そうした中で昨年5月に国家政策が打ち出された。海運・造船・船員が一体となって成長し、日本経済を支えられるよう産業基盤を維持・強化しつつ、GHG(温室効果ガス)排出削減といった社会的要請に応えるための体制強化を目した画期的な海事産業強化法の制定である。また本年度期限切れとなる船舶特別償却制度・トン数標準税制・船舶買替特例(圧縮記帳)等の拡充や延長を審議いただいている。公共性を有しながら民間企業として国際競争にさらされる海運界にとって、これらの海運税制支援なかりせば安定的な海上輸送の維持が困難になると言っても過言ではない。海事産業界の要望が結実する事を祈念している。

一方、こうした諸策の基盤として求められるのは海運の重要性についての理解を国民全般にもっと深めてもらう事である。海運を“見える化”する術としてこれまで本船見学・出前授業・学習指導要領や教科書への反映・教材提供・海の日の情宣等を促進してきた。新型コロナによる制限下では、デジタル媒体で発信力を強化し、また海事諸団体の海事啓発資料を取り纏めて国内外の海事都市の教育機関に送付、並行して出前授業の頻度も増やした。

出前授業終了時には生徒から“海上輸送を担う多くの人々が日々の生活を支えてくれている事が解った。洋上で頑張ってくれた船員さんに感謝したい。船長さんにあこがれた。自分も社会のためになる仕事がしたい”との嬉しい反応が幾人からも返ってくる。またそうした学校から、日本海事広報協会主催のジュニア・シッピング・ジャーナリスト賞(船や港を題材にした壁新聞コンテスト)に応募があるなど成果があがっている。

しかし今は各地に萌芽が見られた段階。これを点から面へ広げるべく、「海運をより強く印象づける新たなアングルからの広報を打ち、海事諸団体とのシナジーを高めるべし」という池田潤一郎会長の号令のもと、大都市圏の成人向けに視覚に訴える広告展開の試行に入っている。これらの積み重ねで、少しでも人々が海運に関心を寄せ、夢や憧れを抱くきっかけにつながればと切に願う。

取り組む課題:
a - 抜粋によれば、昨年5月に打ち出された国家政策で制定された法律は何か。
b - 次の(i)〜(iii)がそれぞれ抜粋の内容と合うかどうかを判断し、根拠となる語句を抜粋からそのまま引用せよ。
(i) 新型コロナによる制限下では、出前授業の頻度を減らした。
(ii) 大都市圏の成人向けに、視覚に訴える広告展開を試行している。
(iii) ジュニア・シッピング・ジャーナリスト賞は、船や港を題材にした壁新聞コンテストである。
c - 抜粋のうち、「しかし今は各地に萌芽が見られ」から「かけにつながればと切に願う。」までの部分を一字も変えずに書き写せ。

資料一覧:
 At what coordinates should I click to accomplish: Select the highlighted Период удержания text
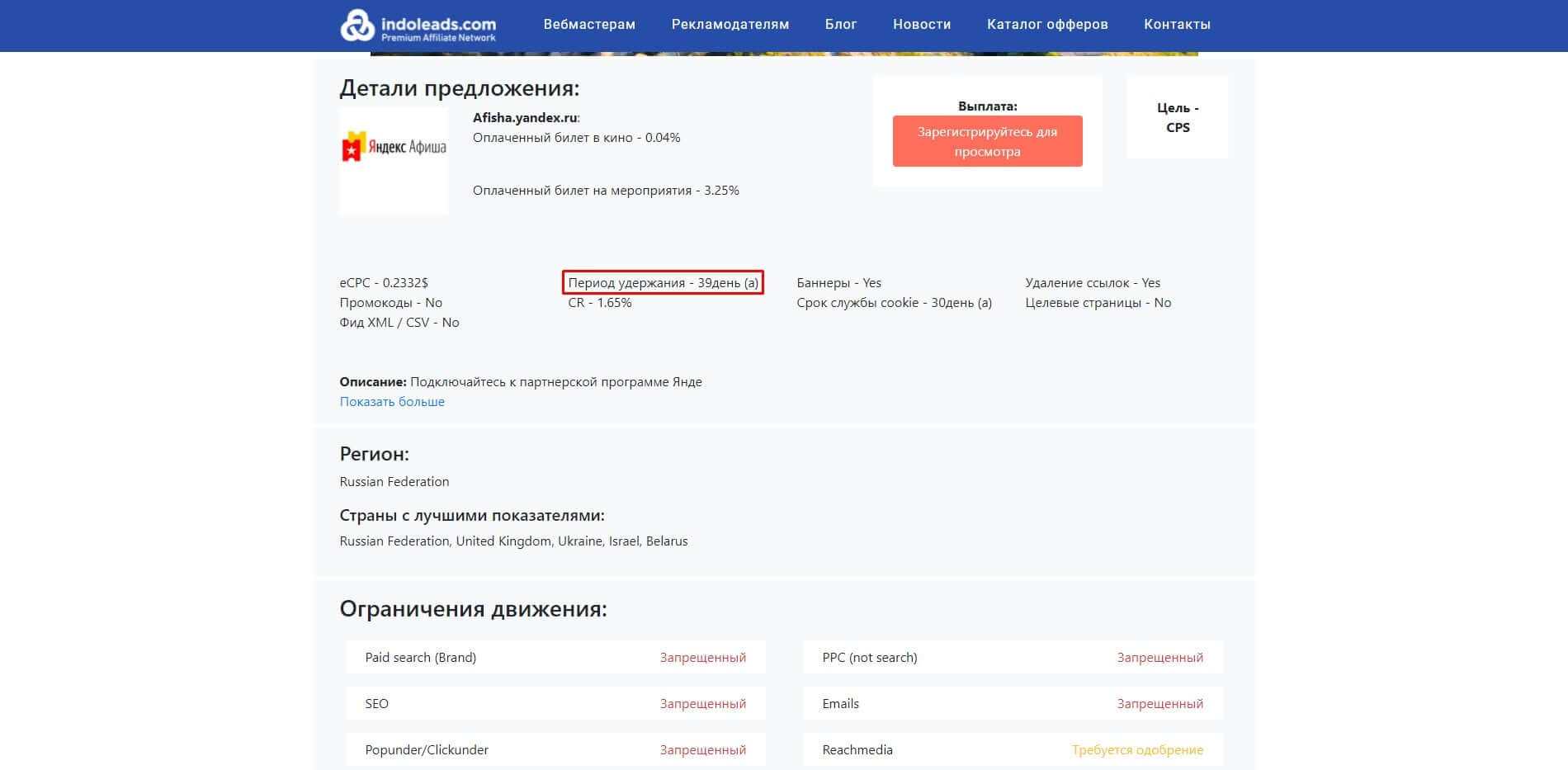click(663, 283)

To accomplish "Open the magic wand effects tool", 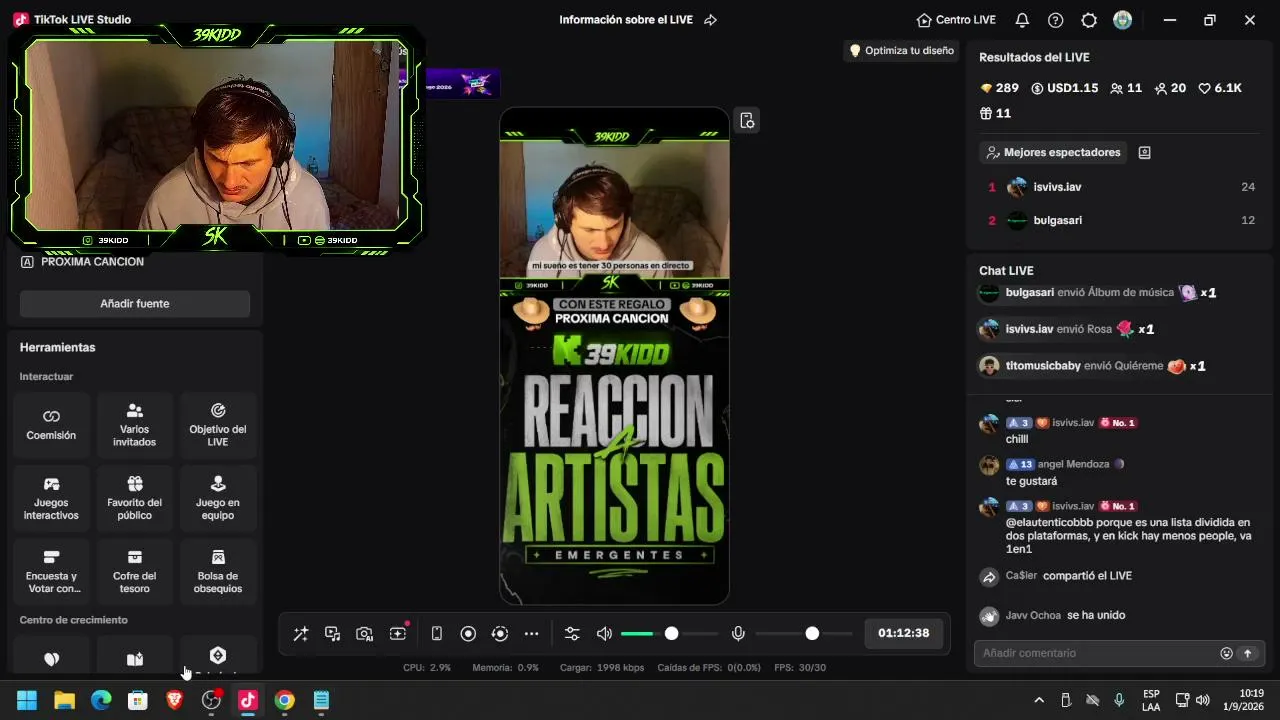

課題の解答:
a - 海事産業強化法である。

b -
(i) いいえ。「並行して出前授業の頻度も増やした」
(ii) はい。「大都市圏の成人向けに視覚に訴える広告展開の試行に入っている」
(iii) はい。「船や港を題材にした壁新聞コンテスト」

c -
しかし今は各地に萌芽が見られた段階。これを点から面へ広げるべく、「海運をより強く印象づける新たなアングルからの広報を打ち、海事諸団体とのシナジーを高めるべし」という池田潤一郎会長の号令のもと、大都市圏の成人向けに視覚に訴える広告展開の試行に入っている。これらの積み重ねで、少しでも人々が海運に関心を寄せ、夢や憧れを抱くきっかけにつながればと切に願う。